> WHAT TO WORK ON
Locate the line containing "You are a computer-use agent. This", then please write out that line and all the lines below it in the entries exactly.

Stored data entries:
-----
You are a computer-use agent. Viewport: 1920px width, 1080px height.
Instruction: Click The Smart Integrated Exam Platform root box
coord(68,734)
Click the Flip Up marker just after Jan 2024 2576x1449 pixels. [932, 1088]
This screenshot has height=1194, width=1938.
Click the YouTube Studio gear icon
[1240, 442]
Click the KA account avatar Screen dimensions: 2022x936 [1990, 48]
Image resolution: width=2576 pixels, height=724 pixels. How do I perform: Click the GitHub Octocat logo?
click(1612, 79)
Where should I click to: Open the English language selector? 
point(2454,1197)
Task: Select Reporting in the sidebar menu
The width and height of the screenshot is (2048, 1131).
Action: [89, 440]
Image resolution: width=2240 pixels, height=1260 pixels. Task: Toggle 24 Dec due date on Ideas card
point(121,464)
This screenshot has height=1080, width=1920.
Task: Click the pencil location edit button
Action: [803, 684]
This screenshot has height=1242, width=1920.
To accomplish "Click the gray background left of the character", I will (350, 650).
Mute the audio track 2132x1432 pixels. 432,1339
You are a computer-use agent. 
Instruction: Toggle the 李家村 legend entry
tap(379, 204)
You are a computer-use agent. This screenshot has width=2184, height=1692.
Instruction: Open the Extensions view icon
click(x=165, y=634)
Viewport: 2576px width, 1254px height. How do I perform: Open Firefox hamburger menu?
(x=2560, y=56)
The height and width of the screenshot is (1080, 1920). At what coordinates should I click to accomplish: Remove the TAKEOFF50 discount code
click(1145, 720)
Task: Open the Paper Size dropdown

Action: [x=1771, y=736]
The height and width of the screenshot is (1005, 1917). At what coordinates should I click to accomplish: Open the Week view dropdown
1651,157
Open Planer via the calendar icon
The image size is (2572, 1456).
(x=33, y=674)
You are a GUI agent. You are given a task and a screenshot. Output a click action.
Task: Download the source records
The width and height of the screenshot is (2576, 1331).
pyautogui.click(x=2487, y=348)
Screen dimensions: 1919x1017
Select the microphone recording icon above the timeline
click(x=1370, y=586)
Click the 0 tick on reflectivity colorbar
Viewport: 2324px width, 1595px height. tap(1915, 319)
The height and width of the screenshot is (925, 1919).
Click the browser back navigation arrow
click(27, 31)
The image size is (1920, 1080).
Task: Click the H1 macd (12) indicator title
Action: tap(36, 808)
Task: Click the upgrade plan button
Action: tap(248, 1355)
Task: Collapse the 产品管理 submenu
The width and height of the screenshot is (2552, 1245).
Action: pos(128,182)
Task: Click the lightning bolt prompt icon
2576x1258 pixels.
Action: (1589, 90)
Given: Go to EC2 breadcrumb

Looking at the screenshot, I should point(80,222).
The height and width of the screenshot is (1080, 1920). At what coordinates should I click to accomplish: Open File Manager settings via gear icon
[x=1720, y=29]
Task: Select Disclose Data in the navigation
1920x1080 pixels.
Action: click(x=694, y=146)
-----
> ANSWER AREA
You are a computer-use agent. This screenshot has width=2184, height=1692.
Instruction: Open the Extensions view icon
click(x=165, y=634)
Viewport: 2576px width, 1254px height. How do I perform: Open Firefox hamburger menu?
(x=2560, y=56)
The height and width of the screenshot is (1080, 1920). At what coordinates should I click to accomplish: Remove the TAKEOFF50 discount code
click(1145, 720)
Task: Open the Paper Size dropdown

Action: [x=1771, y=736]
The height and width of the screenshot is (1005, 1917). At what coordinates should I click to accomplish: Open the Week view dropdown
1651,157
Open Planer via the calendar icon
The image size is (2572, 1456).
(x=33, y=674)
You are a GUI agent. You are given a task and a screenshot. Output a click action.
Task: Download the source records
The width and height of the screenshot is (2576, 1331).
pyautogui.click(x=2487, y=348)
Screen dimensions: 1919x1017
Select the microphone recording icon above the timeline
click(x=1370, y=586)
Click the 0 tick on reflectivity colorbar
Viewport: 2324px width, 1595px height. tap(1915, 319)
The height and width of the screenshot is (925, 1919).
Click the browser back navigation arrow
click(27, 31)
The image size is (1920, 1080).
Task: Click the H1 macd (12) indicator title
Action: tap(36, 808)
Task: Click the upgrade plan button
Action: tap(248, 1355)
Task: Collapse the 产品管理 submenu
The width and height of the screenshot is (2552, 1245).
Action: pos(128,182)
Task: Click the lightning bolt prompt icon
2576x1258 pixels.
Action: (1589, 90)
Given: Go to EC2 breadcrumb

Looking at the screenshot, I should point(80,222).
The height and width of the screenshot is (1080, 1920). At what coordinates should I click to accomplish: Open File Manager settings via gear icon
[x=1720, y=29]
Task: Select Disclose Data in the navigation
1920x1080 pixels.
Action: click(x=694, y=146)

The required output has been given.